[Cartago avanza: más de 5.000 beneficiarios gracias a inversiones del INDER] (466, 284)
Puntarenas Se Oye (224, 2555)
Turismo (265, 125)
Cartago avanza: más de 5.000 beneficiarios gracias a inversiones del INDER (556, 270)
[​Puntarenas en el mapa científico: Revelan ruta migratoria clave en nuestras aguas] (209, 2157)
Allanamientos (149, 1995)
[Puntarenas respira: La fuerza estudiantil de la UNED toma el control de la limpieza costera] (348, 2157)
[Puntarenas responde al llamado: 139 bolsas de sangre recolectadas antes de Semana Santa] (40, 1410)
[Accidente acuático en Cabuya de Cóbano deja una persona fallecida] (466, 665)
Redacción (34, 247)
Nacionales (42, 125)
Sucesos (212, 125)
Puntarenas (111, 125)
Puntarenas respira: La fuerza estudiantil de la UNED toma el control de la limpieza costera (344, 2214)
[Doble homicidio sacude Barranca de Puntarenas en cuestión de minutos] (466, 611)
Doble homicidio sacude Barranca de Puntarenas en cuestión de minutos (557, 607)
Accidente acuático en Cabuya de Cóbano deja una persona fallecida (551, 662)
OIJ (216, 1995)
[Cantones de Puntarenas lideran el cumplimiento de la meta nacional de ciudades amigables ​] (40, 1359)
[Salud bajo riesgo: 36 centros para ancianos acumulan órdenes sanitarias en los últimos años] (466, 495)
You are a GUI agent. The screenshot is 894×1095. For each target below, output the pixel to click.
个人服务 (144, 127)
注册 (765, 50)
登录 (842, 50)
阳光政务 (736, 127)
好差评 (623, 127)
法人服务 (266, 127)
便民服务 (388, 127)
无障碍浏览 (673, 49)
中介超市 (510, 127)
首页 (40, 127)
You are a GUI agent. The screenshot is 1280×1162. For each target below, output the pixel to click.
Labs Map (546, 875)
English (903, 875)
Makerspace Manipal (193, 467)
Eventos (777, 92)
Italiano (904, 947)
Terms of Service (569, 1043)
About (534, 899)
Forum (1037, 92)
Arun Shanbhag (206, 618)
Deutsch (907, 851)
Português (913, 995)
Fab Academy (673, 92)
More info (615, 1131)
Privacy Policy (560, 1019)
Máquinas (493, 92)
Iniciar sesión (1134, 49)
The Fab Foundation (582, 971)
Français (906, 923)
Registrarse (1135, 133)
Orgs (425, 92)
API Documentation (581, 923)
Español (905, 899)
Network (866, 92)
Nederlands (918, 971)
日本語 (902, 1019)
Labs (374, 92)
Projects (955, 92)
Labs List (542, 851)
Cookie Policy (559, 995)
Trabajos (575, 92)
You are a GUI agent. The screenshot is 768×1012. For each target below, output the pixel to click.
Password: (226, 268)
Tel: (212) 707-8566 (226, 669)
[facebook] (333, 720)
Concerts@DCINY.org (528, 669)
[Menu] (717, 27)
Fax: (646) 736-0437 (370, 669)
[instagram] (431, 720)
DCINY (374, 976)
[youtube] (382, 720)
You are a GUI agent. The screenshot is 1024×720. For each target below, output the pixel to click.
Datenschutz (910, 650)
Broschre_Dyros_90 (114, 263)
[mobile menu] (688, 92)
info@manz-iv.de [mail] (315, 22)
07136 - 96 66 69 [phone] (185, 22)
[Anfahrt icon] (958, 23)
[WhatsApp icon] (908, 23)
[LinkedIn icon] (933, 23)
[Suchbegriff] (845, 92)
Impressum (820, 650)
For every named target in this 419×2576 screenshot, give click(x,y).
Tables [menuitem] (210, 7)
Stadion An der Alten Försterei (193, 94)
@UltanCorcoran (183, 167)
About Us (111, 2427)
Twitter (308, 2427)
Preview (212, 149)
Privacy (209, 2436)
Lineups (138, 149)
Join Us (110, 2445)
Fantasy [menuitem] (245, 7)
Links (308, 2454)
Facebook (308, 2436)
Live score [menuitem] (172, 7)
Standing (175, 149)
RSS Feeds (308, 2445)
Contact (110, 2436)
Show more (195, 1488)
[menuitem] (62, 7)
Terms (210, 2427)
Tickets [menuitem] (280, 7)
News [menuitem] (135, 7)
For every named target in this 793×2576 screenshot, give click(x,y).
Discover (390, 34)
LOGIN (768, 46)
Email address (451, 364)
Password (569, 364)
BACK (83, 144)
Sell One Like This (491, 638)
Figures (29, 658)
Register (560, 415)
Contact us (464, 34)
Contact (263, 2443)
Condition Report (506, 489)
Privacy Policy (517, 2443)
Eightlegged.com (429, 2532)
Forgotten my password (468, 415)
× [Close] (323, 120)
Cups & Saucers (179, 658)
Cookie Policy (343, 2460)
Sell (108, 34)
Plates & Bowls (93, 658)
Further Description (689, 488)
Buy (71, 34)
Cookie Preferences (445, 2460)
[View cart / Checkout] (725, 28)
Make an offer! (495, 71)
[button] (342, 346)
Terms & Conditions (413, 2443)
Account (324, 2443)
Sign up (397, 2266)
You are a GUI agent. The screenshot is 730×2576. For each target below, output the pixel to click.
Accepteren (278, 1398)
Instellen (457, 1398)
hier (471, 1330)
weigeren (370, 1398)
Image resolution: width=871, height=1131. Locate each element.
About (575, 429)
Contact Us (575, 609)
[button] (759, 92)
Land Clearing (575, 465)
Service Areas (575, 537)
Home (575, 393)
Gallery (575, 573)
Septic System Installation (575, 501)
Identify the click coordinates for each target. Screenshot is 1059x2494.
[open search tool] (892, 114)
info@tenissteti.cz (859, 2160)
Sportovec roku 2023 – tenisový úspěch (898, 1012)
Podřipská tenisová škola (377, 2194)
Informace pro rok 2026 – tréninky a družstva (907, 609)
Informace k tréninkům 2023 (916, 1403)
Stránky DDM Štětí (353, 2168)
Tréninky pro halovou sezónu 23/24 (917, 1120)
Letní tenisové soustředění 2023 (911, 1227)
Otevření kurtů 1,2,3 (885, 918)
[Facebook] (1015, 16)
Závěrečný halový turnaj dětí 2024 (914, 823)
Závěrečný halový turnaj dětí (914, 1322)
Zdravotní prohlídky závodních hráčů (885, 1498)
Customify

..............................

▶ [EXERCISE TASK]: Transcribe the rows unchanged, starting with the line that contains "Otevření kurtů 1,2,3 (885, 918)" and going on through the end of the rows.

▶ [WRITTEN SOLUTION]:
Otevření kurtů 1,2,3 (885, 918)
[Facebook] (1015, 16)
Závěrečný halový turnaj dětí 2024 (914, 823)
Závěrečný halový turnaj dětí (914, 1322)
Zdravotní prohlídky závodních hráčů (885, 1498)
Customify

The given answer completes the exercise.